Kate Feathering grabbed me by the faux-fur lapel of my coat and dragged me into the secret room.

I staggered across the crooked threshold, clipping the toe of my boot on the stone step. Feathering shoved me to the floor, the soft palms of my hands scraping against the hard, rough ground. For a split second, I felt like a debaucherous thief being tossed from a medieval tavern on to ale-soaked cobbles. My grazed hand went to the knife in my pocket.

Behind me was the sound of the door being closed once again. Then a key in a lock. Slowly, fearfully, I raised my head and took in where I was.

A narrow, windowless room. Vaulted ceilings; beams hung with moth cocoons of sickly silver grey. A long mahogany table topped with twisting silver candelabras, all lit with flickering flames. Several wooden sideboards like you might find in a Renaissance apothecary; neat little drawers with ornate silver handles. From the cabinetry nearest to me, I was sure I could pick out the scents of sage, rosemary and elderflower.

Atop the sideboard were rows of miniature test-tube racks in dark wood, with cast-iron wolf heads on either end. Notched inside them were dozens of the same small vials I’d been using for my own tinctures, and four of the racks had a name carved into them: FEATHERING. MORDUE. BAPTIST. SANTOS. The vials in those racks were full of pre-prepared tinctures.

There were doors on three of the four walls. One was the North Tower entrance from which we’d just entered. The second was directly opposite, and, if I remembered the architectural drawings correctly, led to the library. On the third wall was a row of three identical doors, with keyholes that locked from the outside.

On the fourth wall was a portrait of Sister Maria in a gilded frame. Despite the traditional bust style of the painting, it was unlike any portrait from that era I’d seen. Her eyes were jet black, as though her pupils had swallowed her irises. She wore her familiar ruby rosary beads around her neck, but they were painted in such a way that they looked more like a bloody gash on her throat.
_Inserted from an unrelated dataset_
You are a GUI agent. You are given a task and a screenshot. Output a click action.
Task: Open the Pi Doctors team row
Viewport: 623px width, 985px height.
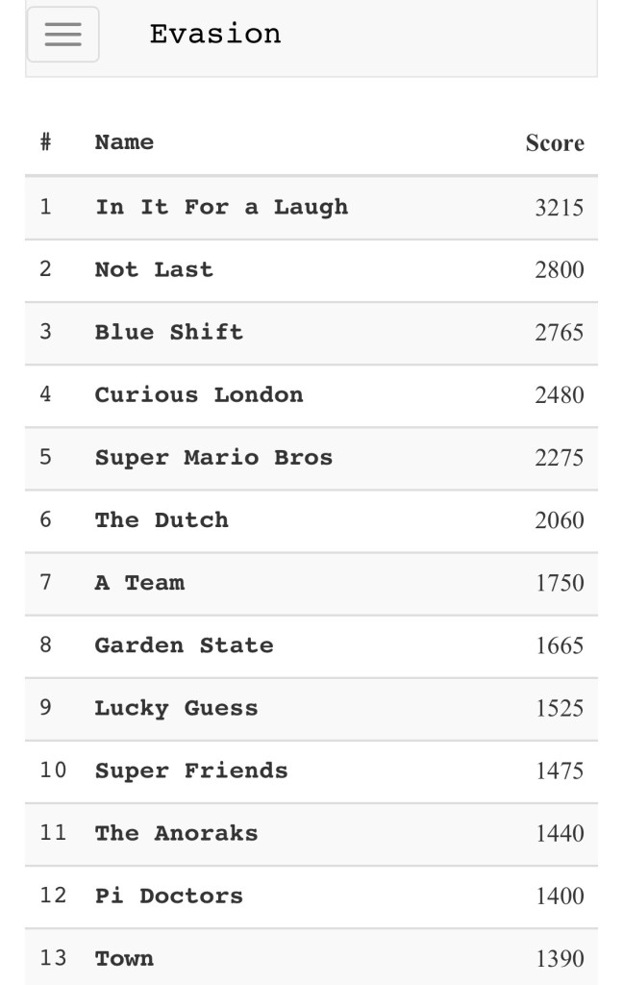pyautogui.click(x=168, y=896)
She was surrounded by moths; cocoons hung from the dark folds of her habit. In the bottom-right corner was a signature in off-white: Maria Dunn. A self-portrait.

Understanding hit me like the whip-crack of a tree branch thrashing in the wind.

It all started with her.

Hung above the antique sideboard was a large forest-green plaque, like the one champions pose beside at Wimbledon. On it were over a dozen names in gold leaf. I recognised a handful of them:

Kate Feathering

Vanessa Mordue

Janie Kirsopp

Dawn Taylor

Fiona Middlemiss

Alice Wolfe

Hafsah Al-Hadi

Something cold and creeping pooled in my gut.

I turned slowly back to Feathering, who was watching me carefully for a reaction. For the first time since I’d known her, a lock of silver hair was slightly out of place, and her black lipstick was smudged in one corner.

‘What the hell is this place?’ I asked, almost breathlessly. My pulse sang thin and fast in my ears. ‘It looks like some kind of . . . clubhouse.’

Her hard green eyes bore into my own. ‘Welcome to the Society for Soulless Girls.’